GIVEN TASK:
Please rewrite the material from its start through the line with "pos(1129,25)", swapping "Search Address" for "Search Location" and leaving everything else unchanged.

— Start ENTRIES SHOWN —

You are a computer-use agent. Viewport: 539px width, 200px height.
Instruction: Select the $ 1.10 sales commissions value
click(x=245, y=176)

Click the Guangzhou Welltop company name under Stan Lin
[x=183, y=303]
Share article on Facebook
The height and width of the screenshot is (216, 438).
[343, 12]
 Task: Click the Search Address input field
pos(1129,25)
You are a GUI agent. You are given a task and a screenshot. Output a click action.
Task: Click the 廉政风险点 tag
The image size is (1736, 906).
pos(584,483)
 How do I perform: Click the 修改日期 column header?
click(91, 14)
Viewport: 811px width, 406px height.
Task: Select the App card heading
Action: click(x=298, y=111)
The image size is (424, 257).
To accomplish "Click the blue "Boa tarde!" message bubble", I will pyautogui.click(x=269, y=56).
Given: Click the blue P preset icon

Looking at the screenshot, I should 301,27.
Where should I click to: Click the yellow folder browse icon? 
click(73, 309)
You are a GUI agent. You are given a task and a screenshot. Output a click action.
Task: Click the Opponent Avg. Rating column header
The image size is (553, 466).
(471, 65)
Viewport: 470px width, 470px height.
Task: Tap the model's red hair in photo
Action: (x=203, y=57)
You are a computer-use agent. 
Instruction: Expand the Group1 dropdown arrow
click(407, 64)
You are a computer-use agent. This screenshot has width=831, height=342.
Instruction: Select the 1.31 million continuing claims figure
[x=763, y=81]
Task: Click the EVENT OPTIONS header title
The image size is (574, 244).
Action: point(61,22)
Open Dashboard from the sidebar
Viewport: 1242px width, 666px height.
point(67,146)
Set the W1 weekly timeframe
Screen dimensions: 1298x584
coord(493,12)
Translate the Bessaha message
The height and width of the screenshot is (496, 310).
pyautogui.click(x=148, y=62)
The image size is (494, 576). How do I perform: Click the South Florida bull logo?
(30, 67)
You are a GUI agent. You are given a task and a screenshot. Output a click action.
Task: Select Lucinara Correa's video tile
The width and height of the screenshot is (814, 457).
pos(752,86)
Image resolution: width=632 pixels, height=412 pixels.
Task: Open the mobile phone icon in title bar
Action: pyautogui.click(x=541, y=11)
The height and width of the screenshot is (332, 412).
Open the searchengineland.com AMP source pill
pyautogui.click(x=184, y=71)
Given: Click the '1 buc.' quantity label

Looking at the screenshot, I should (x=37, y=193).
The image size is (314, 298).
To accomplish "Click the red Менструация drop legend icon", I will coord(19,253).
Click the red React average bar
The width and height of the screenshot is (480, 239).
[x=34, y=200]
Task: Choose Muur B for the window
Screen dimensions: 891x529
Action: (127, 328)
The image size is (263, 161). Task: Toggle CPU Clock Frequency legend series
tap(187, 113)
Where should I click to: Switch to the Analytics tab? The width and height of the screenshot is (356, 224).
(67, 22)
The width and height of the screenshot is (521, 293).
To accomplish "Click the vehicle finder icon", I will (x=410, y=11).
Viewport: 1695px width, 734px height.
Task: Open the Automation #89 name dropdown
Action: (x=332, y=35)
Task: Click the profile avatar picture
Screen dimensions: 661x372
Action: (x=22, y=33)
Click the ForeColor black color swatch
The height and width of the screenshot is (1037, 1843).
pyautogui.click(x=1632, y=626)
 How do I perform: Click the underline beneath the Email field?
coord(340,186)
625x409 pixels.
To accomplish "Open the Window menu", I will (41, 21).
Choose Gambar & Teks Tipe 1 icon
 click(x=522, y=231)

— End ENTRIES SHOWN —

TASK SOLUTION:
You are a computer-use agent. Viewport: 539px width, 200px height.
Instruction: Select the $ 1.10 sales commissions value
click(x=245, y=176)

Click the Guangzhou Welltop company name under Stan Lin
[x=183, y=303]
Share article on Facebook
The height and width of the screenshot is (216, 438).
[343, 12]
 Task: Click the Search Location input field
pos(1129,25)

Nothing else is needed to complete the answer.